Stated problem:
Could you give back only the rows running from the line that contains "Screen dimensions: 1024x513" through the end of the rows, changing "selector" to "dropdown", keeping everything else the same, and leaving out the pictures?

[start]

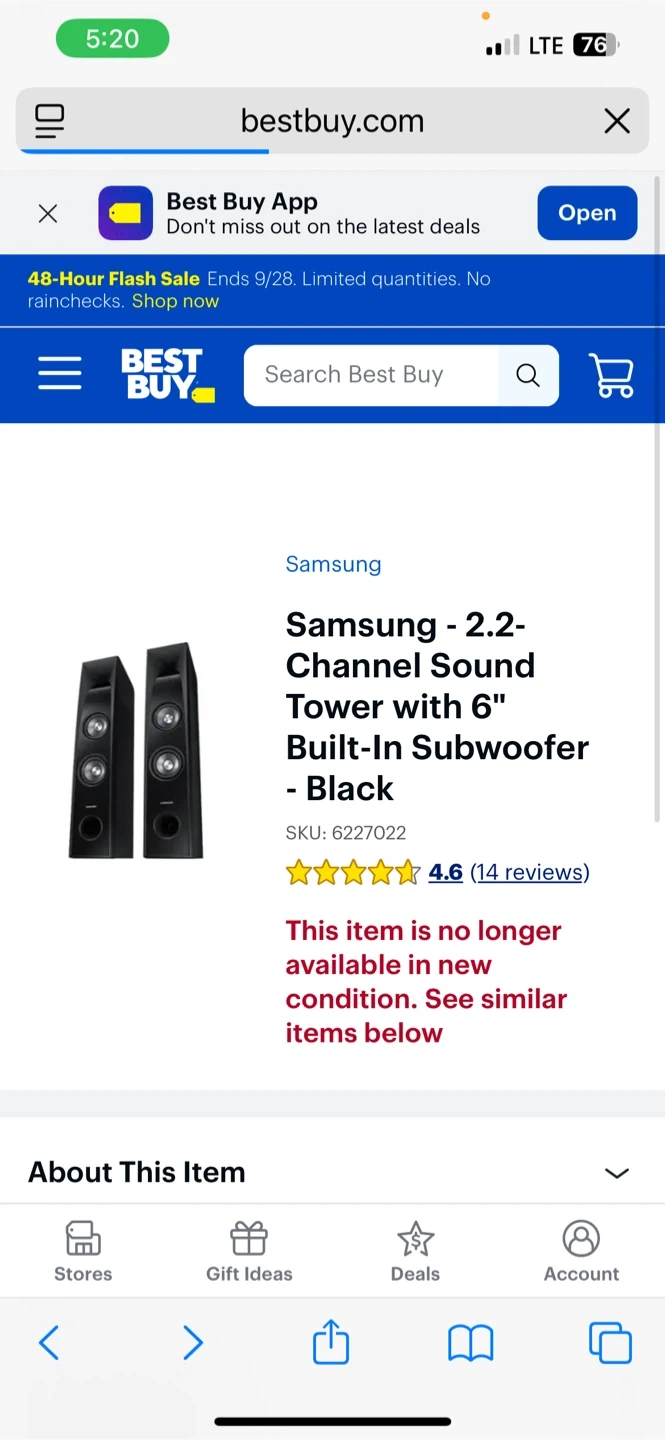Follow the Shop now flash sale link
665x1440 pixels.
tap(175, 301)
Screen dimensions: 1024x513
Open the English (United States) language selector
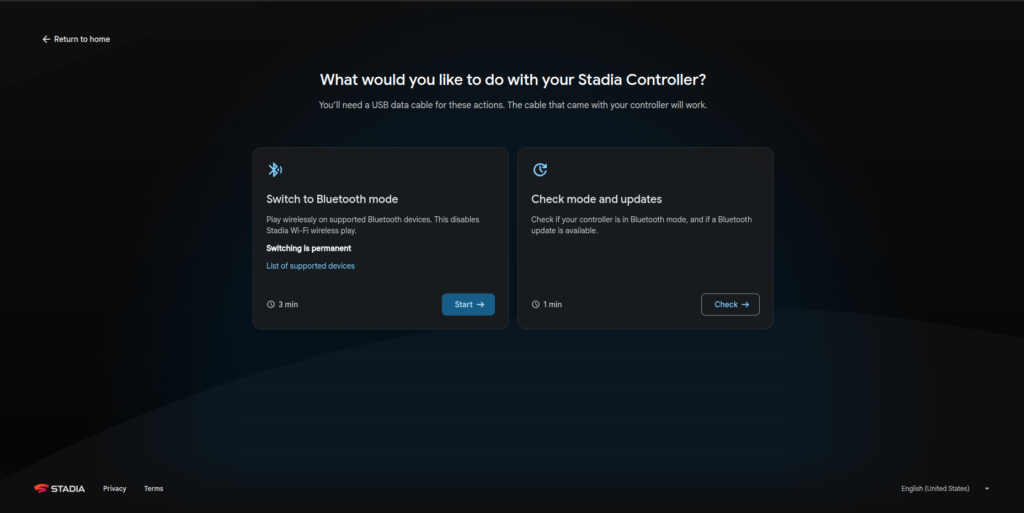[935, 488]

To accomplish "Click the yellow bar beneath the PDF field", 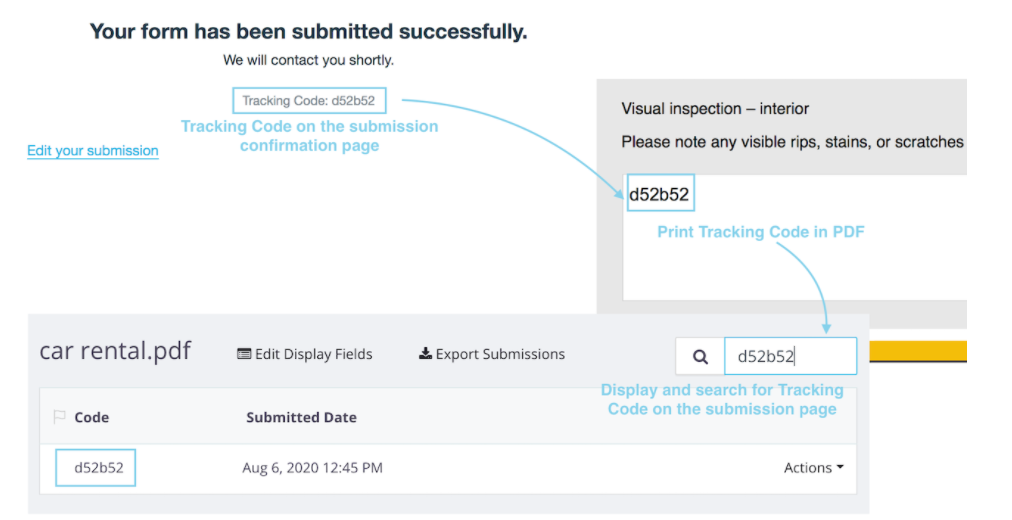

[end]

Result:
Screen dimensions: 1024x513
Open the English (United States) language dropdown
[935, 488]

To accomplish "Click the yellow bar beneath the PDF field", 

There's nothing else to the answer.